Begin TASK INPUT

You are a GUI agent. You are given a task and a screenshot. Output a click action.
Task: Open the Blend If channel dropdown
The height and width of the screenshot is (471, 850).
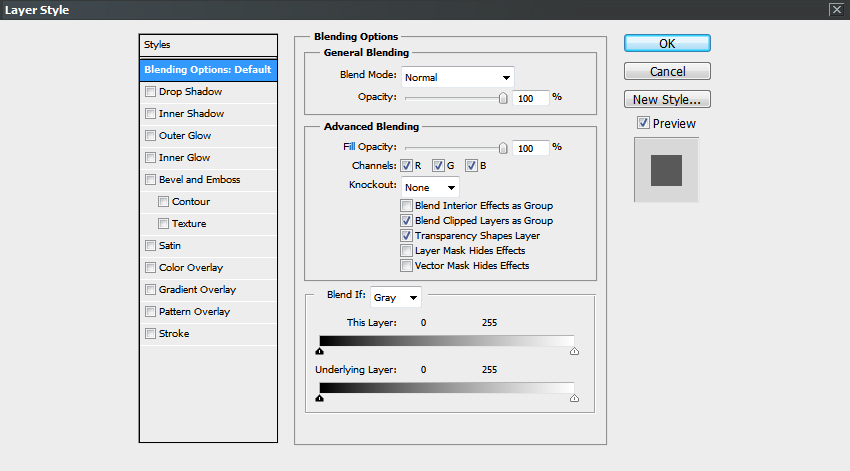396,297

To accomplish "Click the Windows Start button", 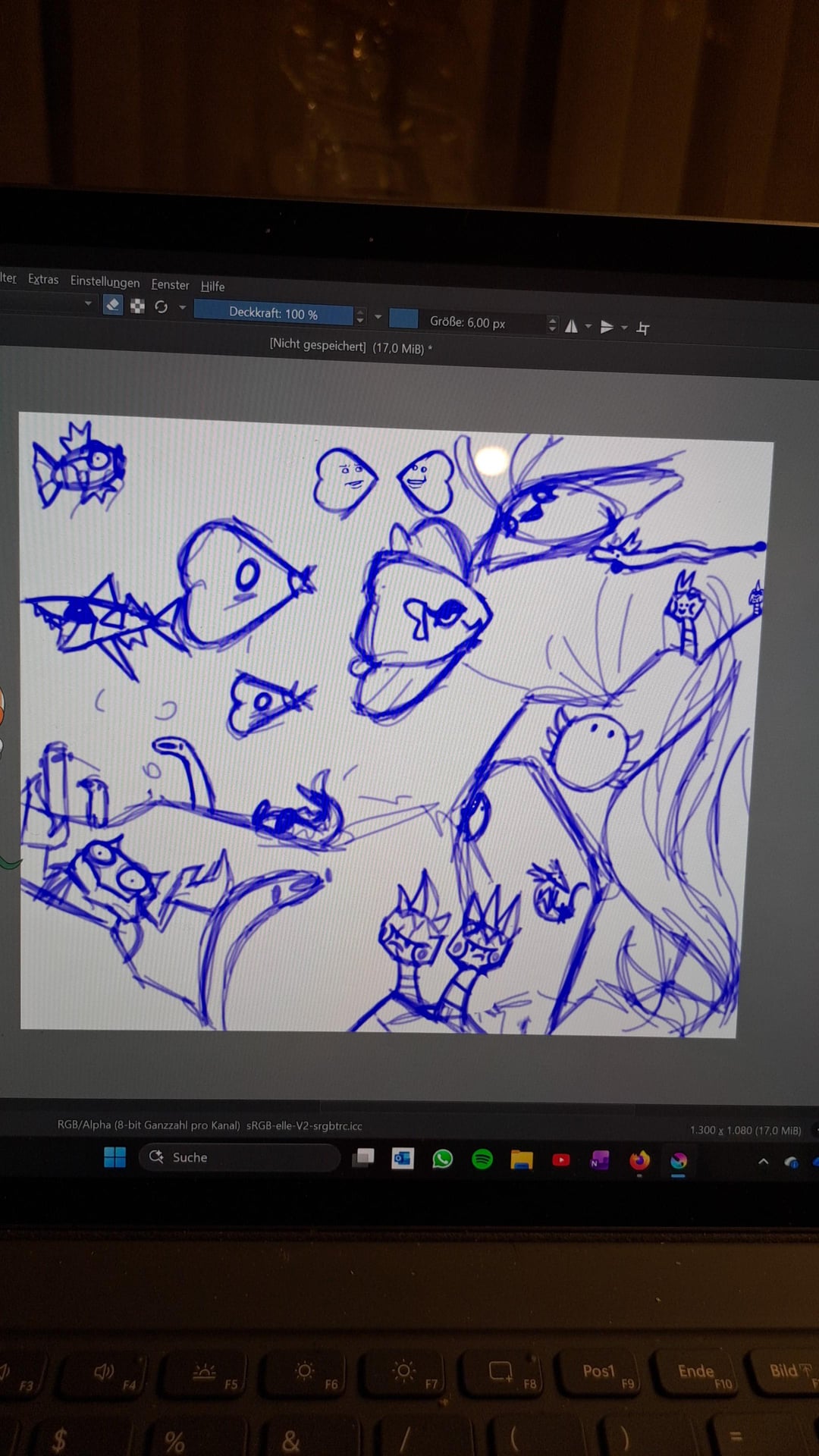I will coord(115,1157).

End TASK INPUT

» **GIVEN INSTRUCTION**: Report each line above that contains the string "screenshot", copying every such line in full.

» **EXERCISE RESPONSE**:
You are a GUI agent. You are given a task and a screenshot. Output a click action.
The height and width of the screenshot is (471, 850).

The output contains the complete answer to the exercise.